START AVAILABLE RECORDS

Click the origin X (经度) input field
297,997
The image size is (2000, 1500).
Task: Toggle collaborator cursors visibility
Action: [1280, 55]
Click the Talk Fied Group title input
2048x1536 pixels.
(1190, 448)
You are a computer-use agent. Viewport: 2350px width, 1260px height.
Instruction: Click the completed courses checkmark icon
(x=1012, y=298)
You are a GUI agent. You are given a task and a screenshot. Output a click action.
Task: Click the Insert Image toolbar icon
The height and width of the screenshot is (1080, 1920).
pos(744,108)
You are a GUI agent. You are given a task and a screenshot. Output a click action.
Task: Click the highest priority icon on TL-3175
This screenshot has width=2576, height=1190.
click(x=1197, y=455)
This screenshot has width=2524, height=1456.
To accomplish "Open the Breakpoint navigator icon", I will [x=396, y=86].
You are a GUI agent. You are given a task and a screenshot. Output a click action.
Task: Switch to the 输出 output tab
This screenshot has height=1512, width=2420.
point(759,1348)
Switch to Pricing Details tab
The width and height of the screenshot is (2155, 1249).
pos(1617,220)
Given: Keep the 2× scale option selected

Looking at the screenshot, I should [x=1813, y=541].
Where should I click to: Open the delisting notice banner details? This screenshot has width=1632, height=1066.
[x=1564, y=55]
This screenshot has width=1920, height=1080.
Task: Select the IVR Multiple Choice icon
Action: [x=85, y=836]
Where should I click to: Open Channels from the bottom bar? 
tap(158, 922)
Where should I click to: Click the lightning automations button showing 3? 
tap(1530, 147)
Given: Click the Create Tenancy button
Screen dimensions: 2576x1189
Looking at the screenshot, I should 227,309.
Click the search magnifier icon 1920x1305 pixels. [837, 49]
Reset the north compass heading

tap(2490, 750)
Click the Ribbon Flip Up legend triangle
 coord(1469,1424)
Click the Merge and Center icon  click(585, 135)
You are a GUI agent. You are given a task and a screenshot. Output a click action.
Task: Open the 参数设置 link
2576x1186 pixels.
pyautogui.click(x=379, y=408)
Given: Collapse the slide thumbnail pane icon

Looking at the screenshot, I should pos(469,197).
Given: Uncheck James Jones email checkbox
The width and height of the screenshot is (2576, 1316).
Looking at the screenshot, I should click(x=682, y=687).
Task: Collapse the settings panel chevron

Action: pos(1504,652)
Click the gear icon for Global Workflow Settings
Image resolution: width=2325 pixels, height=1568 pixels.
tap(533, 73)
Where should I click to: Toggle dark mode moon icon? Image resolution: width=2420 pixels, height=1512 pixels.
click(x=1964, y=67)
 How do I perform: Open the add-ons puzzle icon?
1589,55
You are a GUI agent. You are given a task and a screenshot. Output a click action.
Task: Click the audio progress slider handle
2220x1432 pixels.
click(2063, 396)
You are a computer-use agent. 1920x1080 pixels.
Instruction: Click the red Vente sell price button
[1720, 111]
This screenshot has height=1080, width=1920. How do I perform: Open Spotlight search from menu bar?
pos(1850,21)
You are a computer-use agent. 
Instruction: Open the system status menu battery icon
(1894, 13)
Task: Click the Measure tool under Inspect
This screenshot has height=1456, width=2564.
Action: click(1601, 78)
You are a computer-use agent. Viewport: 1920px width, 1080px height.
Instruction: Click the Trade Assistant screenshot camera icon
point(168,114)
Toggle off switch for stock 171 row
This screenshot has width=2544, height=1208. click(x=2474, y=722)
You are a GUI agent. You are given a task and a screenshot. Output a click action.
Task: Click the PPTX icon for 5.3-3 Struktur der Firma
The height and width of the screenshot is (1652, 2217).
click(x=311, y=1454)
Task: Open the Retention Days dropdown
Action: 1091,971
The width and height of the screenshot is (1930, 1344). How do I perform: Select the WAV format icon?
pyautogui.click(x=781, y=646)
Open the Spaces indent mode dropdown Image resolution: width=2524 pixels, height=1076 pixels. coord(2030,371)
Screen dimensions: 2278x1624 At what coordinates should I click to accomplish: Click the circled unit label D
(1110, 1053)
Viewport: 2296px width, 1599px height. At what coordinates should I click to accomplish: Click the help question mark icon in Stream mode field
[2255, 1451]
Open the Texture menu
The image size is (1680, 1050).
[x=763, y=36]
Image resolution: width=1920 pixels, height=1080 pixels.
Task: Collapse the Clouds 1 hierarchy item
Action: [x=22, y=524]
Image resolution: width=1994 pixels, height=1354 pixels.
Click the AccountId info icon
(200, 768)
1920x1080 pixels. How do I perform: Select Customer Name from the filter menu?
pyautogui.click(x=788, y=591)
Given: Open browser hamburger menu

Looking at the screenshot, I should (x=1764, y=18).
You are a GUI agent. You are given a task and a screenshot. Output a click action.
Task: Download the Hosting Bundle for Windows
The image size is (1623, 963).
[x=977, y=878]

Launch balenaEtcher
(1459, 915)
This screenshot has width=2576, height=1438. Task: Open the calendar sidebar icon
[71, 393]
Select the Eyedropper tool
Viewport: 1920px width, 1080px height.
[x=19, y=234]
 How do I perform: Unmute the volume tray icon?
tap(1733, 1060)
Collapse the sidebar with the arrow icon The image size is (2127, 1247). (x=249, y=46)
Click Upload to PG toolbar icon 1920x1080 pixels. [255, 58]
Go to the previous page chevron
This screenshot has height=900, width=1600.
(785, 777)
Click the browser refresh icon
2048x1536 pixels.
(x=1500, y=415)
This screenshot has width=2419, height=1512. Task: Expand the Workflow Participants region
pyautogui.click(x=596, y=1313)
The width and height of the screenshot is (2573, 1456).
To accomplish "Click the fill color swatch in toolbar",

END AVAILABLE RECORDS

[WHAT THIS TASK INVOLVES]: Nothing but lines that contain "computer" should appear in the answer. Copy each from the records.

[ANSWER FOR THIS EXERCISE]:
You are a computer-use agent. Viewport: 2350px width, 1260px height.
You are a computer-use agent. 1920x1080 pixels.
You are a computer-use agent. 
You are a computer-use agent. Viewport: 1920px width, 1080px height.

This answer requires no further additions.